Mas, ao apanhá-lo, como tudo,
tem – podre – o outro lado.

Ao contrário do que se ensina aos estudantes nalgumas localidades do Brasil, a lírica de Antonio Moura abole o outro que poderia estar em frente ao poema construído. Veja-se o poema “Heloisa, 1963 – 1977”, que pode ser uma namorada, uma prostituta, uma amizade, um fruto. Não há um referencial. Talvez uma árvore paraense. O primeiro verso pode remeter a qualquer separação: “Não demorou muito a separação”, que irá se repetir como penúltimo, após intercalar “aroma” e “pétalas, pálpebras/caem e reúnem-se ao chão”, para a grande chave: “Entre o Céu e a Terra, a reconciliação”. Engana-se aquele que julga que a lírica é a volição do eu enquanto presença do outro. A lírica é volição do eu enquanto presença no mundo. Se há volição com o outro é porque este outro é parte integrante da territorialidade mítica do mundo.

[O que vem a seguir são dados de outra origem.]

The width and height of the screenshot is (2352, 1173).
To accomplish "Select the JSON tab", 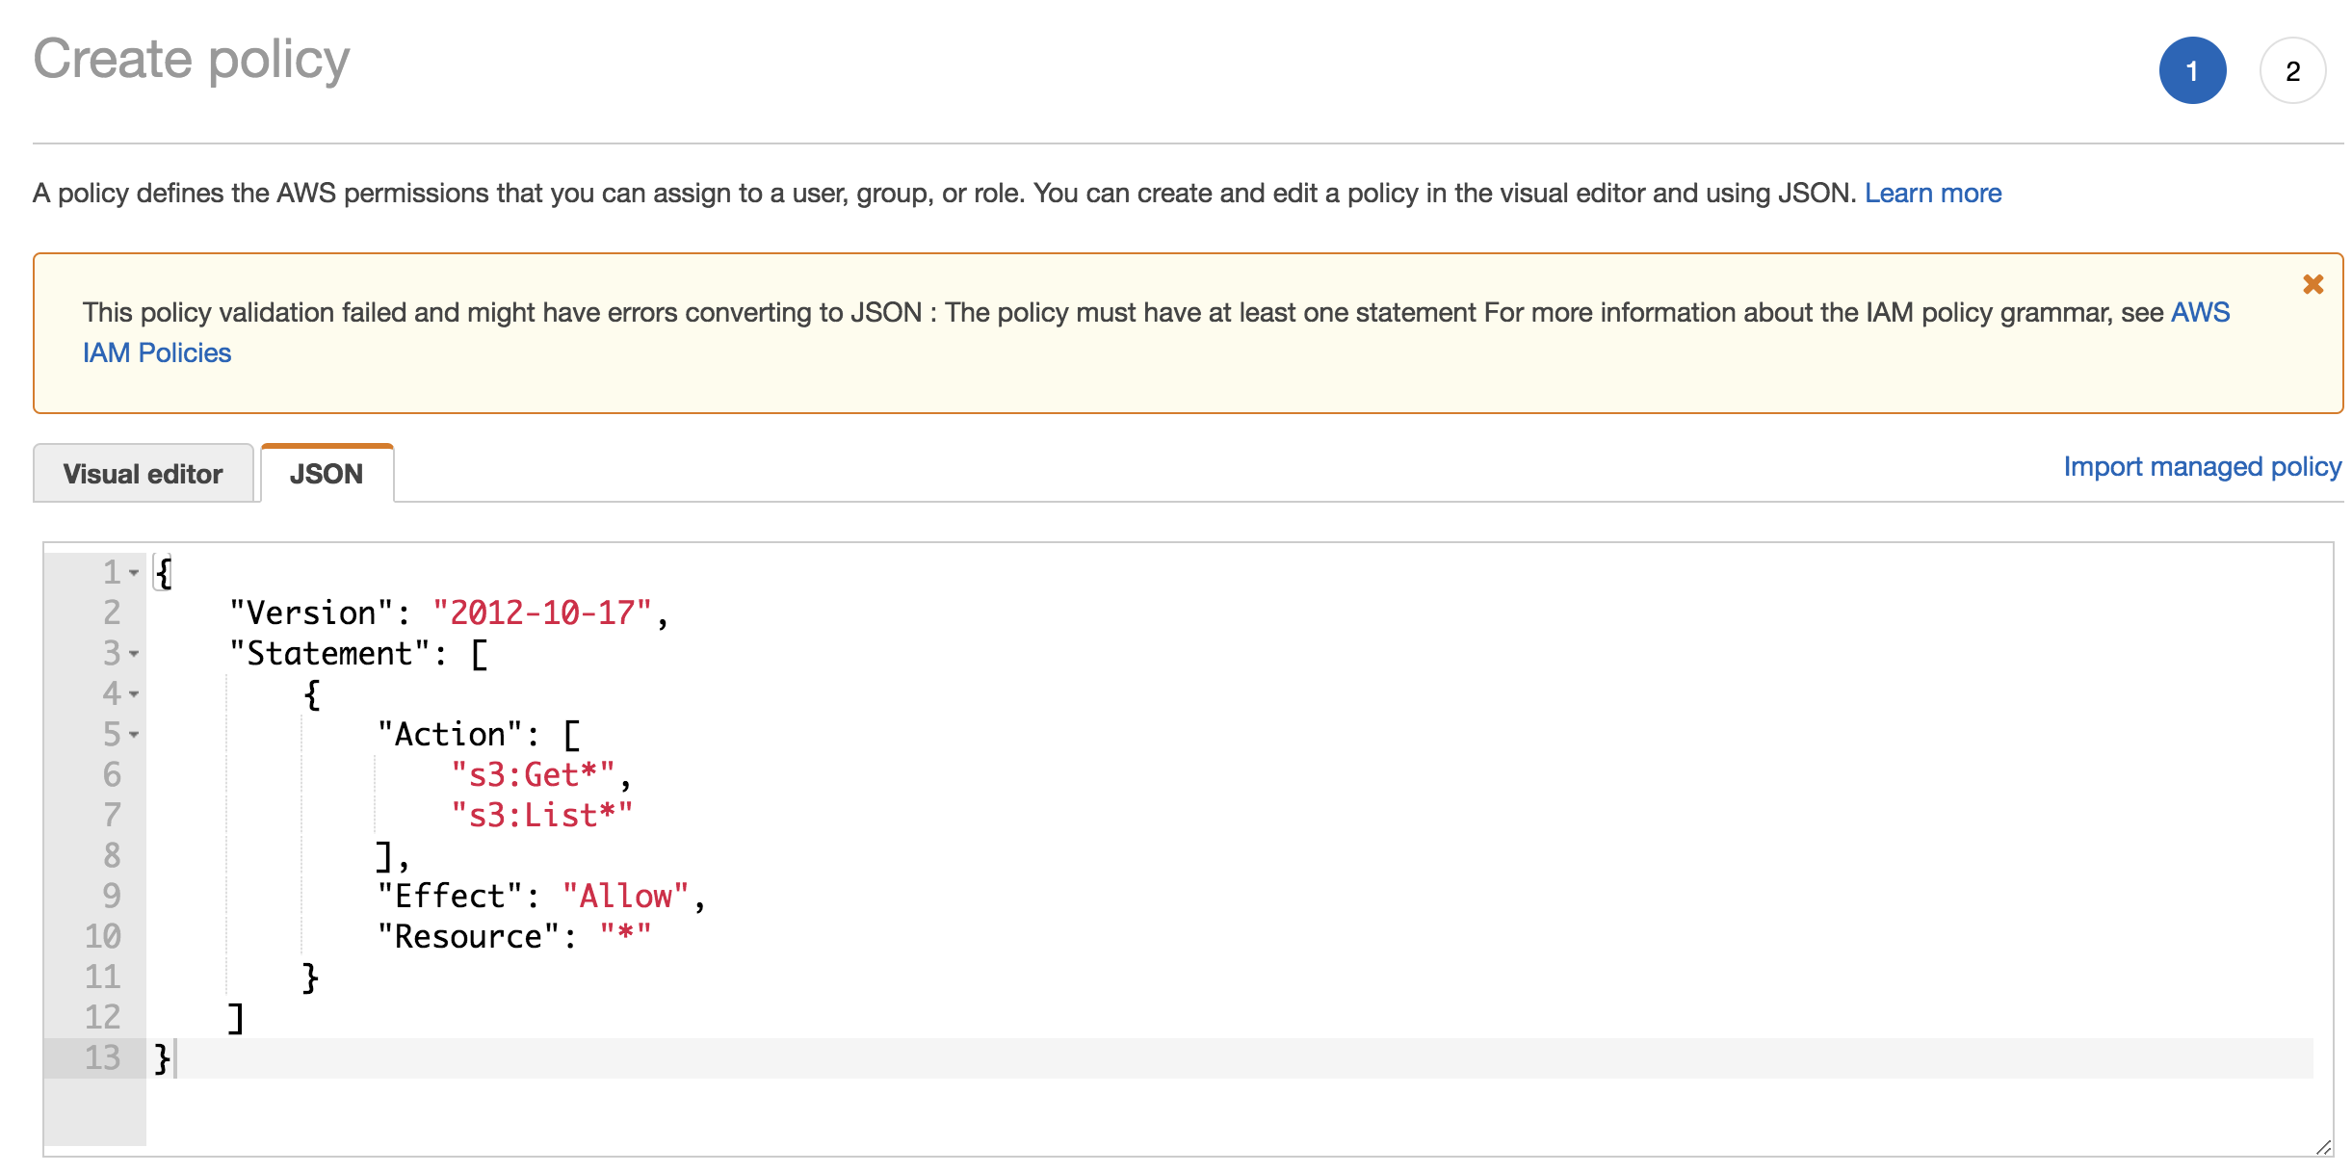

            “A sombra da ausência”, em que pese a multiplicidade dos temas, das localidades em que os poemas se constroem ou são construídos, sustenta unidade, na cautelosa construção, que não são arrancadas com artificialidade, mas espontaneamente encontradas na imagética do autor. Sem loucura, pois na poesia não é o poeta que deve ser louco, mas as palavras que devem sair ensandecidas de suas mãos. É um dos raros poetas que segue pela cartilha de João Cabral de Melo Neto: construir até não existir vácuo a ser preenchido, ou notado como falha. Até onde poderia reconhecer alguma incompletude, os versos ainda assim carregam a sua funcionalidade. No poema inicial, que dá título ao livro, dos versos finais (O céu se ensombra, o azul fica./Em alguma dobra das pálpebras/da íris/dos cílios, sua luz habita) podiam ser retirados os artigos. O poema ganharia em maior profundidade sem a nomeação da presença do eu (a luz fica. Em alguma dobra de pálpebra/de íris/de cílios).
Se aqui se silencia sobre a perfeição do livro “Rio silêncio” é para não exceder na regalia ao autor de uma poesia já com tanta gala!
            Qual o próximo livro me aguarda para Sherazade soprar em meus ouvidos?